Dans chaque groupe, il convient de noter les dispositions pratiques des individus, comme les phénomènes morbides ou les troubles cérébraux qui se rencontrent chez un certain nombre d’entre eux. Fort souvent le sens pratique est très développé : saint Augustin, saint Bernard, saint Bonaventure, sainte Thérèse — pour nous borner à quelques noms — ont supérieurement rassemblé les moyens propres à amener la réalisation de leurs combinaisons pratiques ou le triomphe de leurs doctrines religieuses.

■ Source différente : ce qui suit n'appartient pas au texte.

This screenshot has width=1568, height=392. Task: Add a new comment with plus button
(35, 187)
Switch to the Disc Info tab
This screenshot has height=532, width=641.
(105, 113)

En ce qui concerne les phénomènes morbides et les troubles cérébraux, il faudra faire une distinction assez précise. D’un côté, certaines maladies résulteront de causes agissant sur tous les hommes et coexisteront avec la conception d’un idéal en Dieu et d’un idéal dans l’homme, sans qu’il soit possible d’établir entre les deux choses la relation de cause à effet. D’un autre côté, il se produira des maladies organiques ou cérébrales qui proviendront d’une trop grande tension de l’esprit, d’une activité cérébrale trop grande, du manque de nourriture et de sommeil. En ce cas encore, il ne faudra pas chercher, dans la maladie organique ou dans les troubles cérébraux, la cause de l’union avec Dieu préparée par l’amélioration intellectuelle, esthétique ou morale, à laquelle Dieu contribue, mais qu’il n’est pas seul à produire. Enfin il y a des pratiques — dont le nombre varie avec la puissance physique ou mentale de l’individu — qui produisent des troubles organiques et cérébraux, des hallucinations de toute espèce, qui suppriment la conscience et laissent libre cours à l’imagination et par suite font considérer, comme une union avec Dieu, ce qui n’est que la production d’un état psychologique dont la cause est, pour la plus grande part, exclusivement physiologique. Dans les pratiques de ce genre rentrent toutes les macérations et toutes les austérités, toutes les souffrances cherchées et produites, ou artificiellement cultivées, toutes les préparations belladonnées ou autres, tous les procédés qu’on range aujourd’hui dans l’hypnotisme et la suggestion ; bien d’autres encore qui produisent des troubles organiques ou cérébraux chez les individus d’une santé chancelante ou d’une mentalité sans équilibre. Mais c’est toujours par l’observation et non a priori qu’il faut déterminer les relations causales de ce genre.